Given task ▸ According to the article on workplace pods below, how many human workers does a pod include?
Begin Extracted text
Your Work Team Is Now a 'Pod' and Your Co-Workers Are AI Agents -- WSJ

Dow Jones05-18 20:00

By Isabelle Bousquette

As corporate America looks to redesign the workplace for the AI age, there's a new kind of team gaining traction: the "pod."

Smaller than a traditional engineering group, pods are designed to move faster to build and iterate on products. They're also more cross-functional, including not just engineers but also designers and applied scientists. And critically, all that expertise is concentrated in just a handful of human workers (anywhere from one to eight), as well as AI agents.

For years engineering teams have been slowly favoring smaller and smaller teams in the name of speed and agility, but the growing capabilities of AI coding assistants and other agents that can potentially reduce the time-to-ship are allowing for even smaller pod-size structures. With AI agents doing more of the actual software development, including coding and testing, it takes fewer human workers to build products at scale.
End Extracted text
Begin Data rows
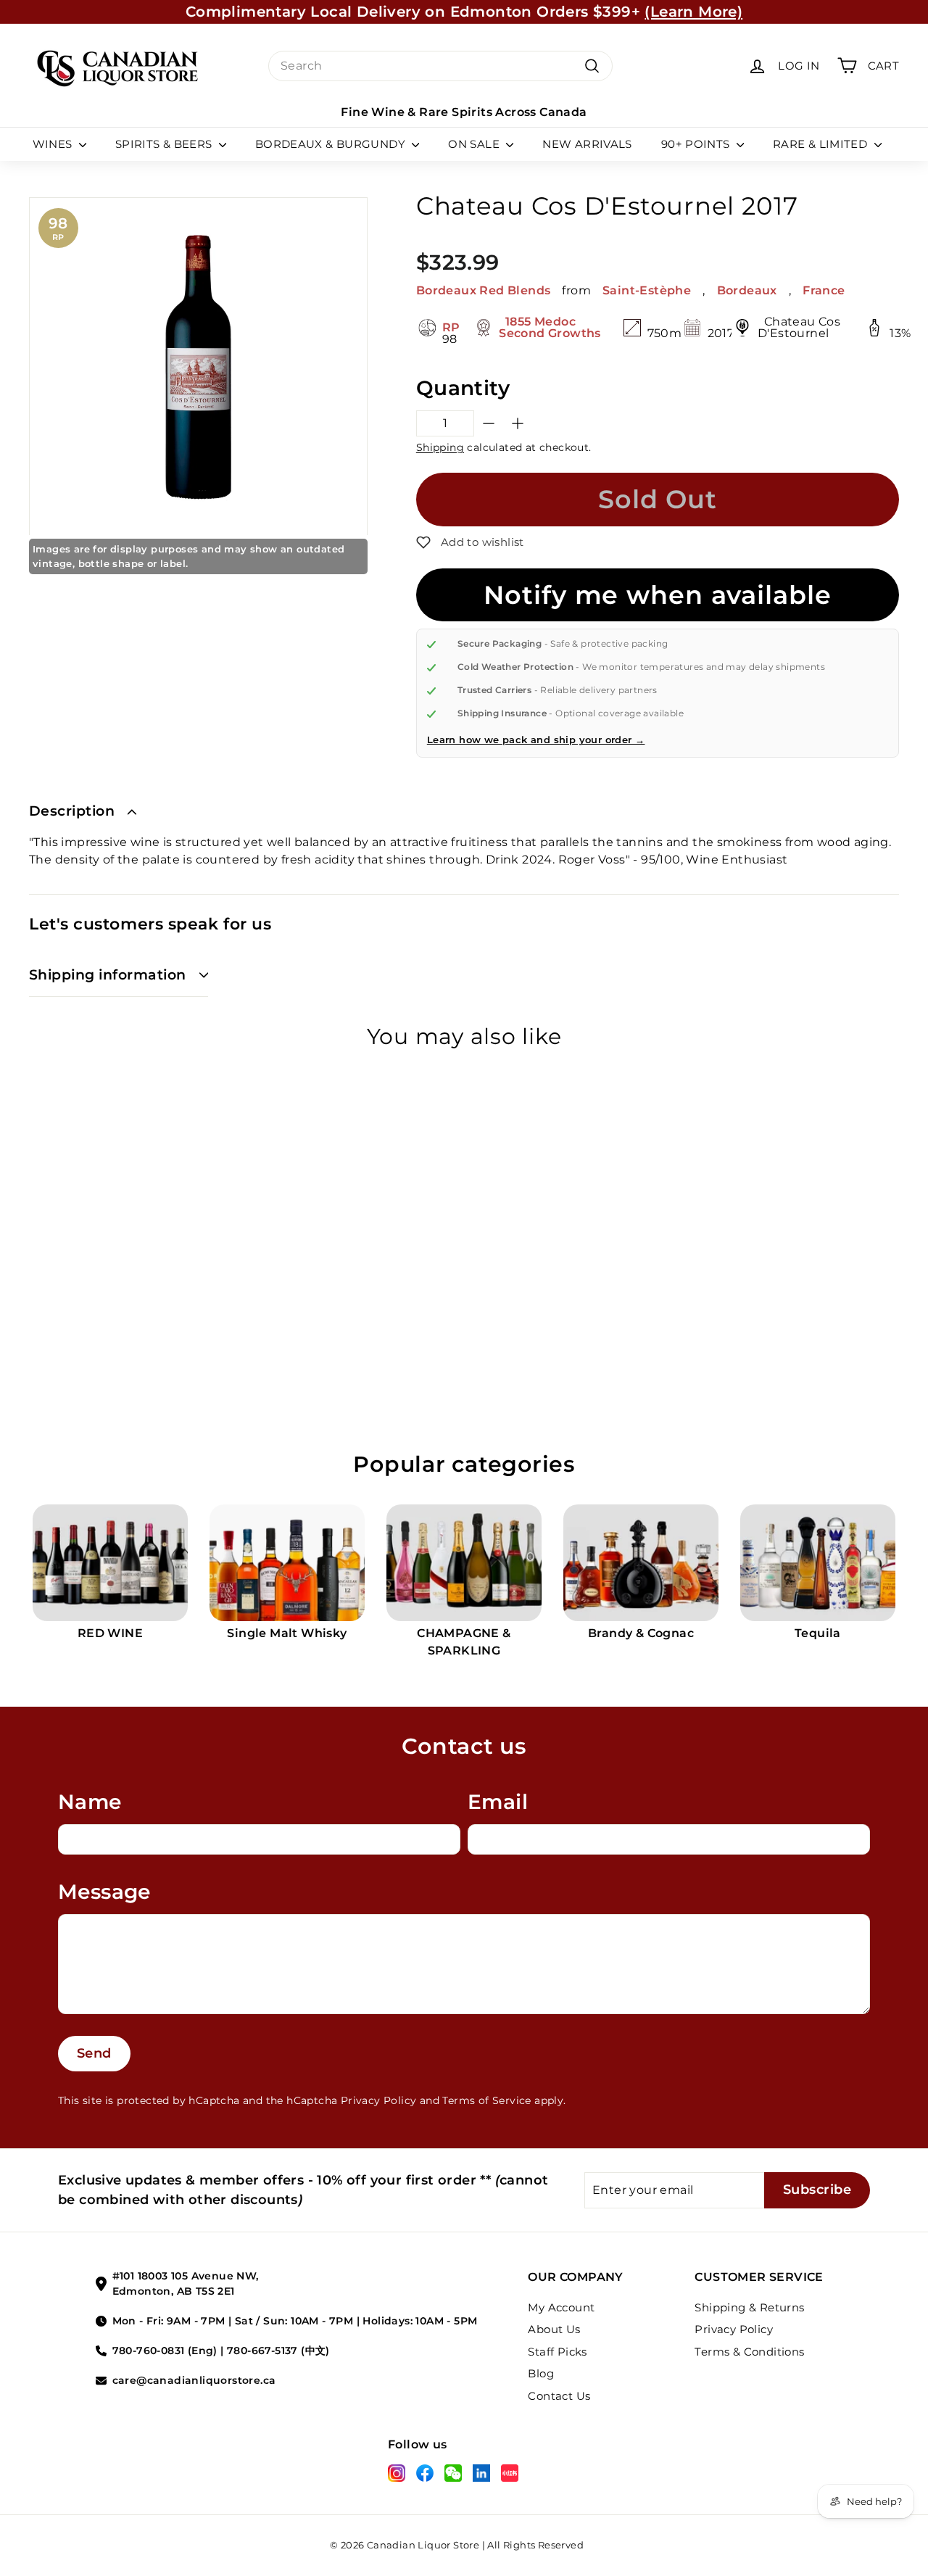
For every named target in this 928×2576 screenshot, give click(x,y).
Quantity (463, 388)
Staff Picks (557, 2351)
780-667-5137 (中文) (278, 2350)
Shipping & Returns (749, 2307)
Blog (541, 2373)
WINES (54, 144)
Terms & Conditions (749, 2351)
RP (451, 328)
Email (498, 1801)
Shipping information (107, 974)
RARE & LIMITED (822, 144)
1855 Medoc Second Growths (550, 327)
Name (90, 1801)
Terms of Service (486, 2100)
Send (94, 2053)
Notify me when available (657, 594)
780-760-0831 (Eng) (165, 2350)
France (824, 290)
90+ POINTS (697, 144)
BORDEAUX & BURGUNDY (332, 144)
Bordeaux (747, 290)
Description (72, 811)
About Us (554, 2329)
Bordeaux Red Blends (483, 290)
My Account (561, 2307)
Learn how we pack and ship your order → (536, 739)
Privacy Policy (379, 2100)
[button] (470, 542)
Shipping (440, 447)
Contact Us (559, 2396)
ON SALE (475, 144)
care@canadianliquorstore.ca (194, 2380)
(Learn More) (693, 11)
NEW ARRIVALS (587, 144)
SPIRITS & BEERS (165, 144)
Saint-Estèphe (646, 290)
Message (104, 1891)
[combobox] (440, 66)
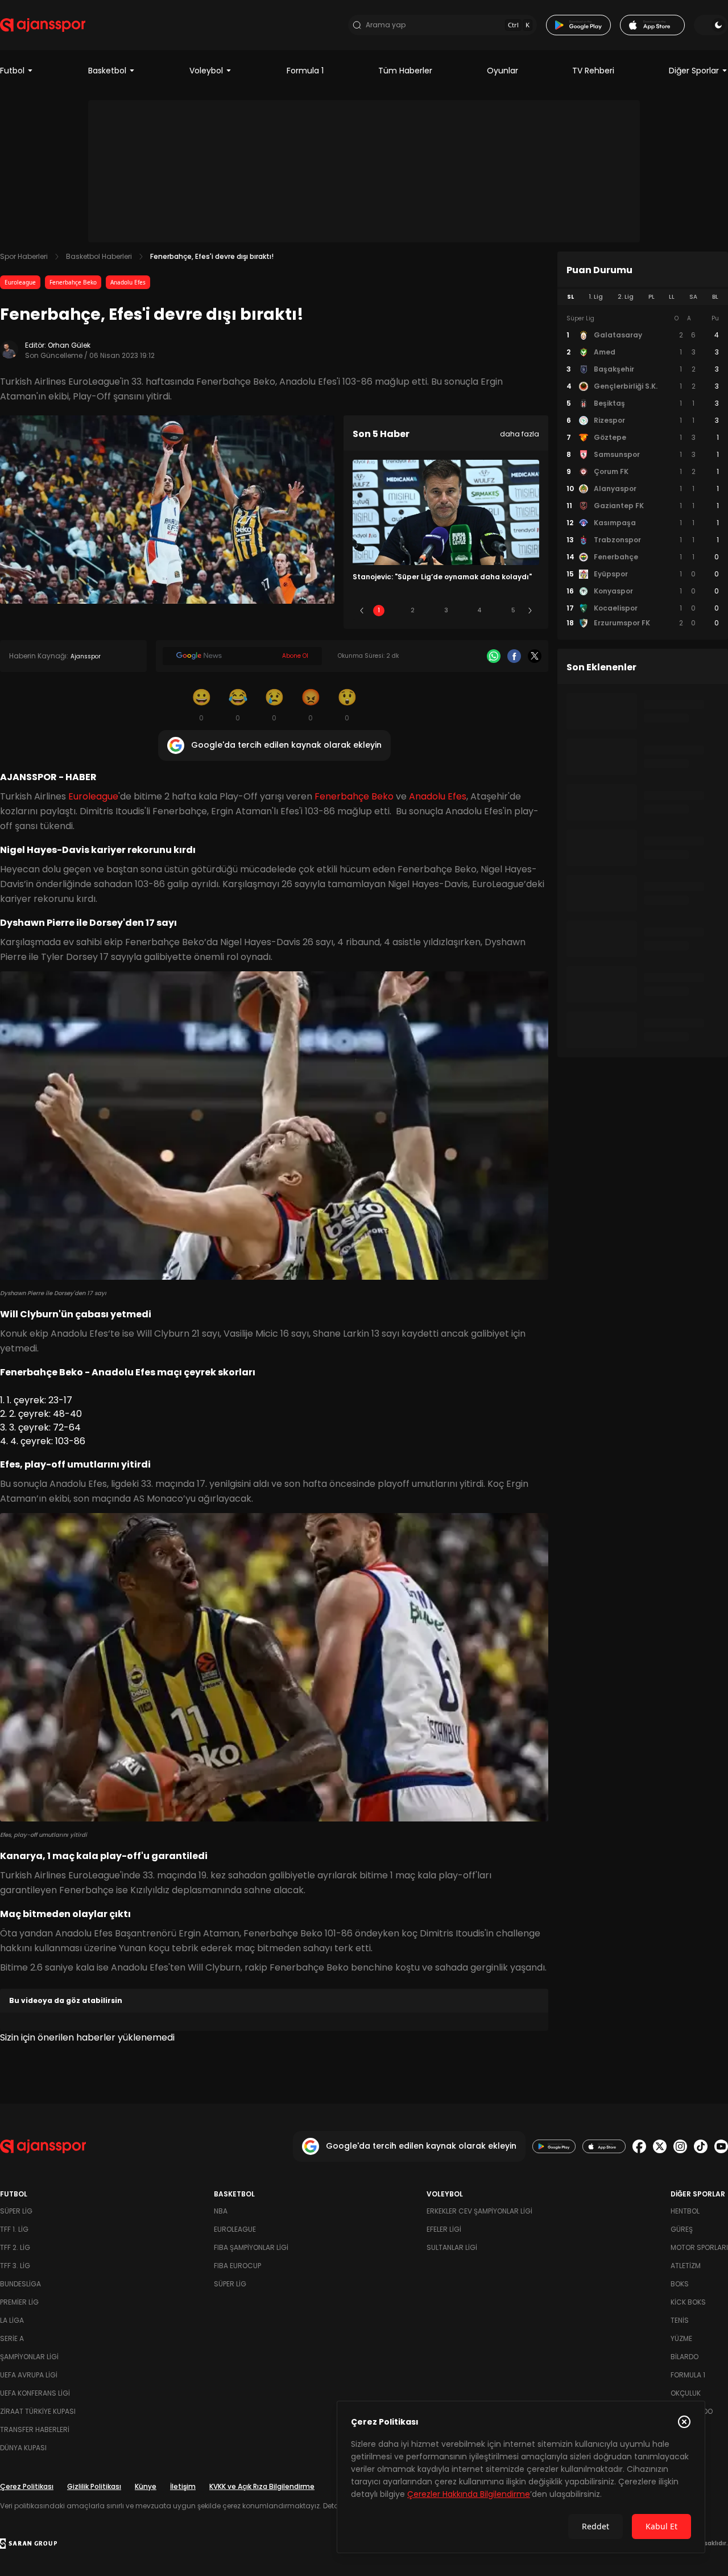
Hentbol (685, 2211)
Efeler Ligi (444, 2229)
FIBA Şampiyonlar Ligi (251, 2247)
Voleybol (206, 70)
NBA (221, 2211)
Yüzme (681, 2338)
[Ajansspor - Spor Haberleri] (42, 25)
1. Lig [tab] (596, 296)
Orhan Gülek (69, 345)
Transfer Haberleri (34, 2429)
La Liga (12, 2320)
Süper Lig (16, 2211)
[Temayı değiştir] (711, 25)
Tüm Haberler (405, 70)
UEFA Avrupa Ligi (28, 2375)
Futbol (12, 70)
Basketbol (107, 70)
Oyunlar (502, 70)
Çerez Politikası (26, 2486)
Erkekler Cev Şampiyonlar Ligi (479, 2211)
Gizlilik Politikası (94, 2486)
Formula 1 (305, 70)
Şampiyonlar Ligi (29, 2356)
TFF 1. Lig (14, 2229)
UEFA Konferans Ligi (35, 2393)
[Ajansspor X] (660, 2146)
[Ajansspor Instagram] (680, 2146)
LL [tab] (672, 296)
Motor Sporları (699, 2247)
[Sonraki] (530, 610)
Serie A (12, 2338)
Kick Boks (688, 2302)
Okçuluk (686, 2393)
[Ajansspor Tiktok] (701, 2146)
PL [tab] (651, 296)
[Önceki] (361, 610)
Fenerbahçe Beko (73, 282)
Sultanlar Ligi (452, 2247)
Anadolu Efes (128, 282)
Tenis (680, 2320)
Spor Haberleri (24, 256)
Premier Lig (19, 2302)
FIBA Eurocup (237, 2265)
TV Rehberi (593, 70)
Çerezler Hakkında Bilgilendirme (468, 2494)
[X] (534, 656)
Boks (680, 2284)
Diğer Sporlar (694, 70)
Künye (145, 2486)
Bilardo (684, 2356)
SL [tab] (570, 296)
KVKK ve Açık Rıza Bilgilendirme (262, 2486)
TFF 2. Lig (15, 2247)
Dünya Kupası (23, 2448)
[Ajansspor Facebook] (639, 2146)
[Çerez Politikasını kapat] (684, 2422)
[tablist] (642, 297)
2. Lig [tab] (626, 296)
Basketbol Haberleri (99, 256)
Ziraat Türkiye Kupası (38, 2411)
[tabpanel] (642, 471)
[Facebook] (514, 656)
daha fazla (519, 434)
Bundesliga (20, 2284)
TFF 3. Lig (15, 2265)
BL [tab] (715, 296)
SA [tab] (693, 296)
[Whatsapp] (493, 656)
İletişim (183, 2486)
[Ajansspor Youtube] (721, 2146)
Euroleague (20, 282)
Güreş (682, 2229)
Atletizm (686, 2265)
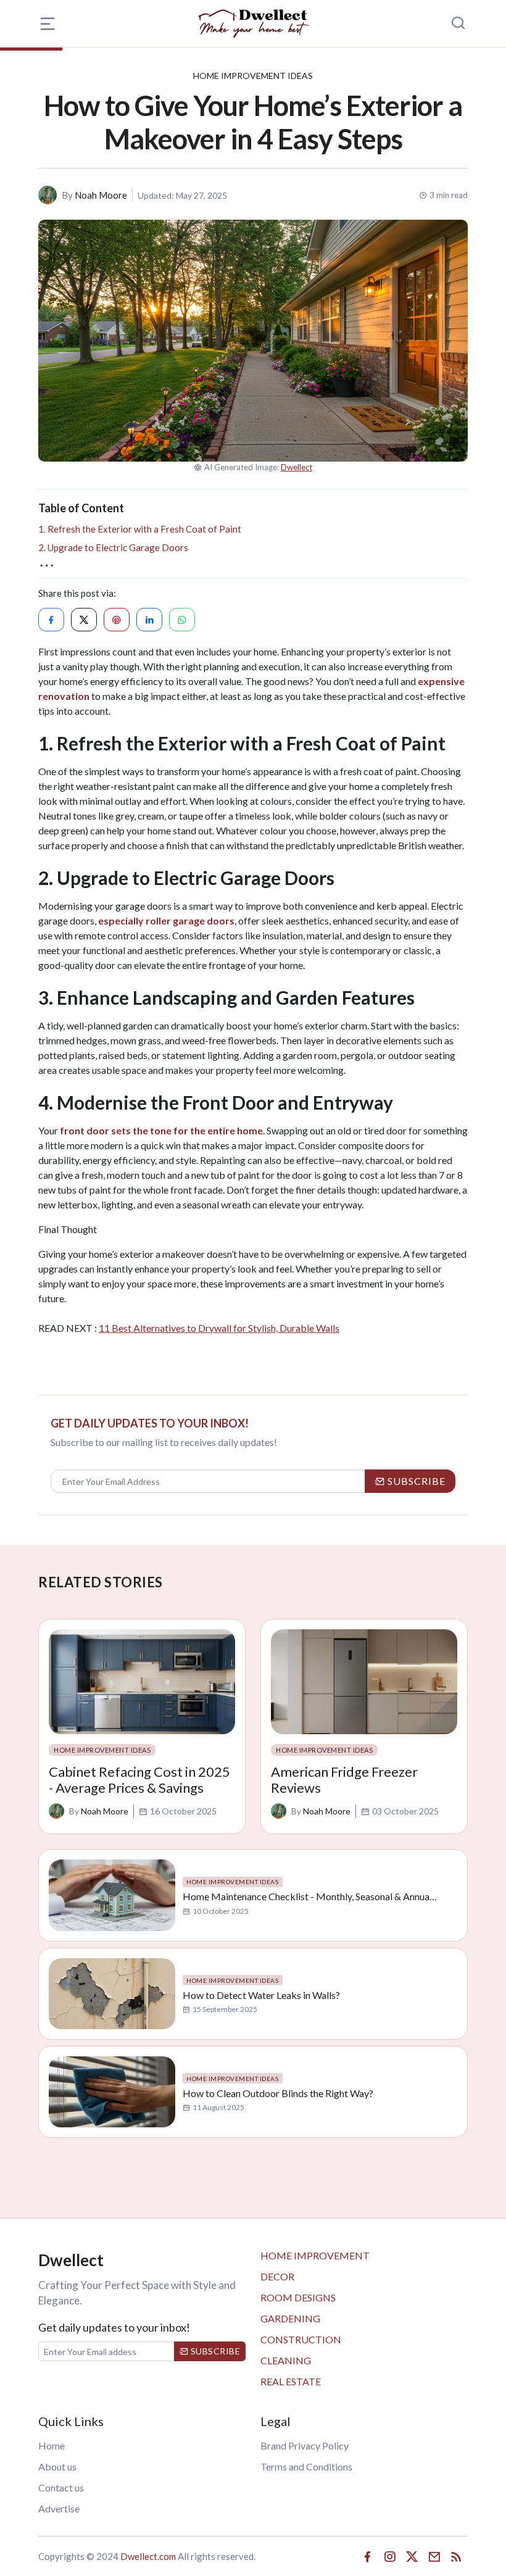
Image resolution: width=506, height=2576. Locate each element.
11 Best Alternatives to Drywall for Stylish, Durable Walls (219, 1328)
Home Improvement (315, 2255)
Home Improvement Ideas (253, 75)
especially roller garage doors (166, 920)
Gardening (290, 2318)
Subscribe (214, 2351)
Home (51, 2445)
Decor (277, 2276)
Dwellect (296, 467)
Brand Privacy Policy (304, 2445)
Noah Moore (101, 195)
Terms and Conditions (306, 2466)
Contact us (61, 2487)
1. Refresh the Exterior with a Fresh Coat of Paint (139, 528)
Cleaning (285, 2360)
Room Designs (298, 2297)
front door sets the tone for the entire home (161, 1130)
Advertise (59, 2508)
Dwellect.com (148, 2556)
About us (57, 2466)
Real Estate (290, 2381)
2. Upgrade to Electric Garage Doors (113, 547)
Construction (300, 2339)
End Data rows
Response for this exercise ▸ Anywhere from one to eight.